Travail demandé:
1. Recopiez fidèlement le passage du texte présenté qui commence par « Dépêches du prince » et se poursuit jusqu'à « Vienne le 23 septembre 1847. ».
2. Répondez brièvement d'après le texte présenté :
(a) À qui M. Guizot écrit-il de Paris le 18 septembre 1847, et dans quelle ville se trouve ce destinataire ?
(b) Selon cette lettre, par quoi les changements rêvés par les populations italiennes pourraient-ils seulement s'accomplir ?
(c) Quelle fonction occupe le comte de Dietrichstein ?

Texte présenté:
+ + + + + + +
Les exemples si augustes du pape, la conduite si intelligente de ses sujets exerceront sans doute en Italie, sur les princes et sur les peuples une salutaire influence, et contribueront puissamment à contenir dans les limites du droit incontestable et du succès possible le mouvement qui s'y manifeste. C'est le seul moyen d'en assurer les bons résultats et de prévenir de grands malheurs et d'amères déceptions. La politique du gouvernement du roi agira constamment et partout dans ce même dessein.

18 septembre 1847.

M. Guizot à M. de Bourgoing à Turin.

Extrait.

Paris, le 18 septembre 1847.

Je vous sais gré de la franchise avec laquelle vous m'avez rendu compte des impressions qui se manifestent autour de vous sur notre attitude en Italie. Je m'étonne de ces impressions. Les populations italiennes rêvent pour leur patrie des changements qui ne pourraient s'accomplir que par le remaniement territorial et le bouleversement de l'ordre européen, c'est-à-dire

par la guerre et les révolutions. Les hommes, même modérés, n'osent pas combattre ces idées, tout en les regardant comme impraticables, et peut-être les caressent, eux-mêmes, au fond de leur cœur, avec une complaisance que leur raison désavoue, mais ne supprime pas. Plus d'une fois déjà l'Italie a compromis ses plus importants intérêts, même ses intérêts de progrès et de liberté, en plaçant ainsi ses espérances dans une conflagration européenne. Elle les compromettrait encore gravement en rentrant dans cette voie. Le gouvernement du roi se croirait coupable si, par ses démarches ou par ses paroles, il poussait l'Italie sur une telle pente, et il se fait un devoir de dire aux peuples comme aux gouvernements italiens, ce qu'il regarde pour eux comme utile ou dangereux, possible ou chimérique. C'est là ce qui détermine et la réserve de son langage et le silence qu'il garde quelquefois. Appliquez-vous, Monsieur, à éclairer sur ces vrais motifs de notre conduite tous ceux qui peuvent les méconnaître, et si vous ne réussissez pas à dissiper complétement une humeur qui prend sa source dans des illusions que nous ne voulons pas avoir le tort de flatter, puisque nous ne saurions nous y associer, ne leur laissez du moins aucun doute sur la sincérité et l'activité de notre politique dans la cause de l'indépendance des États italiens et des réformes régulières qui doivent assurer les progrès intérieurs sans compromettre leur sécurité.

Vienne, le 23 septembre 1847.

Dépêches du prince Metternich au comte de Dietrichstein, ambassadeur d'Autriche à Londres, au sujet du droit de l'Autriche de tenir garnison dans Ferrare 1.

I

Vienne le 23 septembre 1847.

J'ai reçu, le 10, votre rapport du 8 septembre.

Je m'étais flatté que les détails dans lesquels je suis entré

1. Correspondance relative aux affaires d'Italie, communiquée au parlement anglais, t. I, p. 148

dans mon expédition du 24 août, eussent placé tout ce qui se rattache à la question de Ferrare dans un jour suffisant pour mettre le cabinet britannique au-dessus de tout doute tant à l'égard de la question de droit qu'à celui de la forme.
+ + + + + + +
Données fournies:
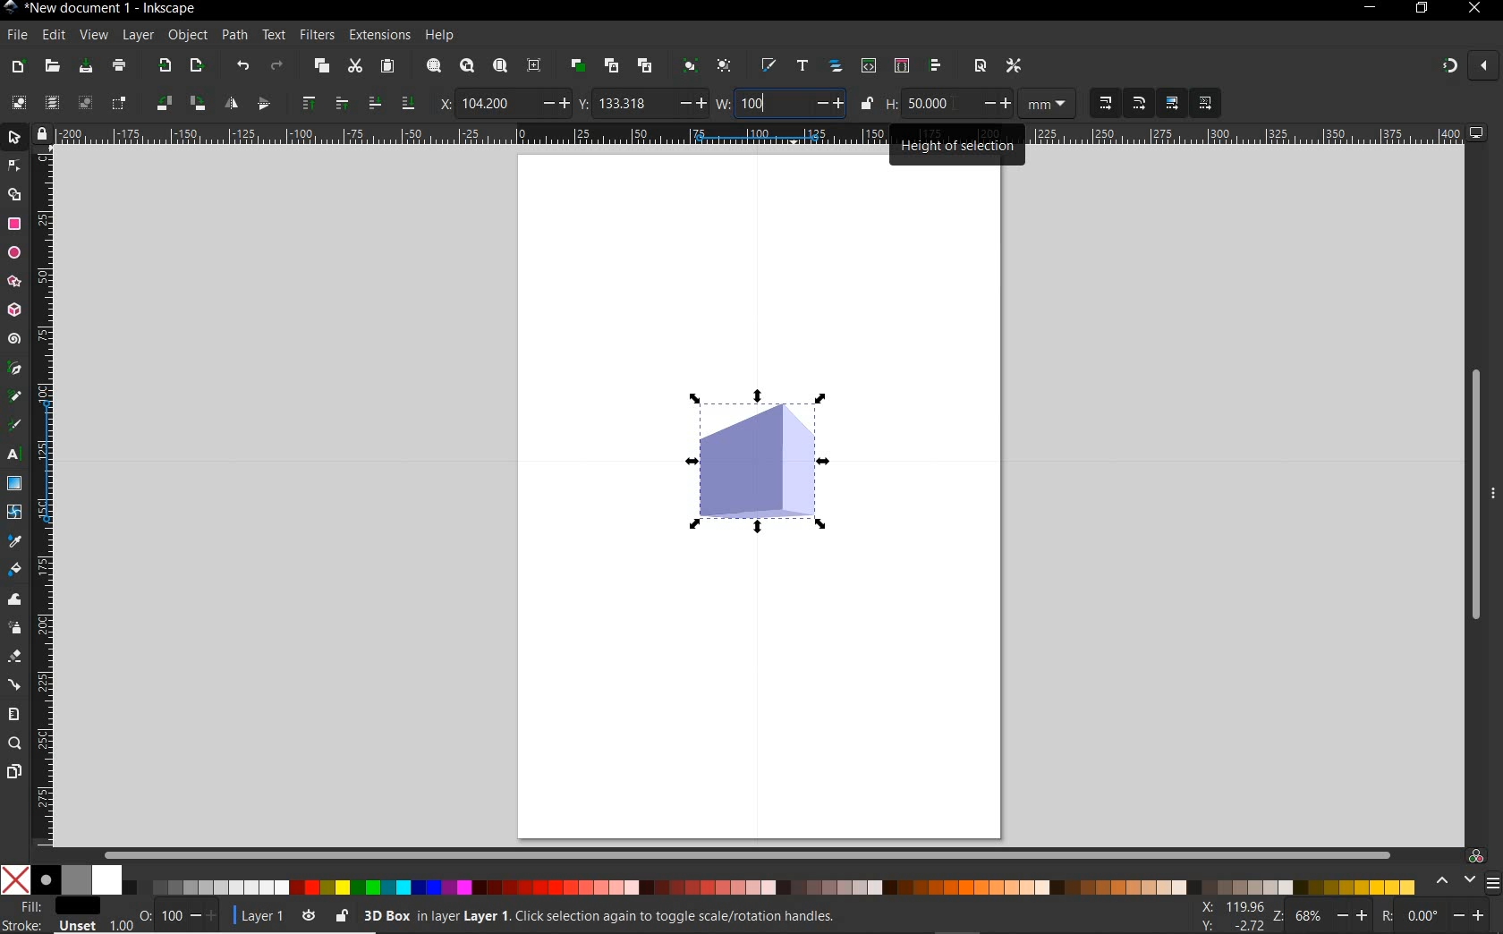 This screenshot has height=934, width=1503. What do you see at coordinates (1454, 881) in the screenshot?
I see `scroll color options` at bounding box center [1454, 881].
+ + + + + + +
Corrigé:
1.
Dépêches du prince Metternich au comte de Dietrichstein, ambassadeur d'Autriche à Londres, au sujet du droit de l'Autriche de tenir garnison dans Ferrare 1.

I

Vienne le 23 septembre 1847.

2.
(a) À M. de Bourgoing, à Turin.
(b) Par le remaniement territorial et le bouleversement de l'ordre européen, c'est-à-dire par la guerre et les révolutions.
(c) Il est ambassadeur d'Autriche à Londres.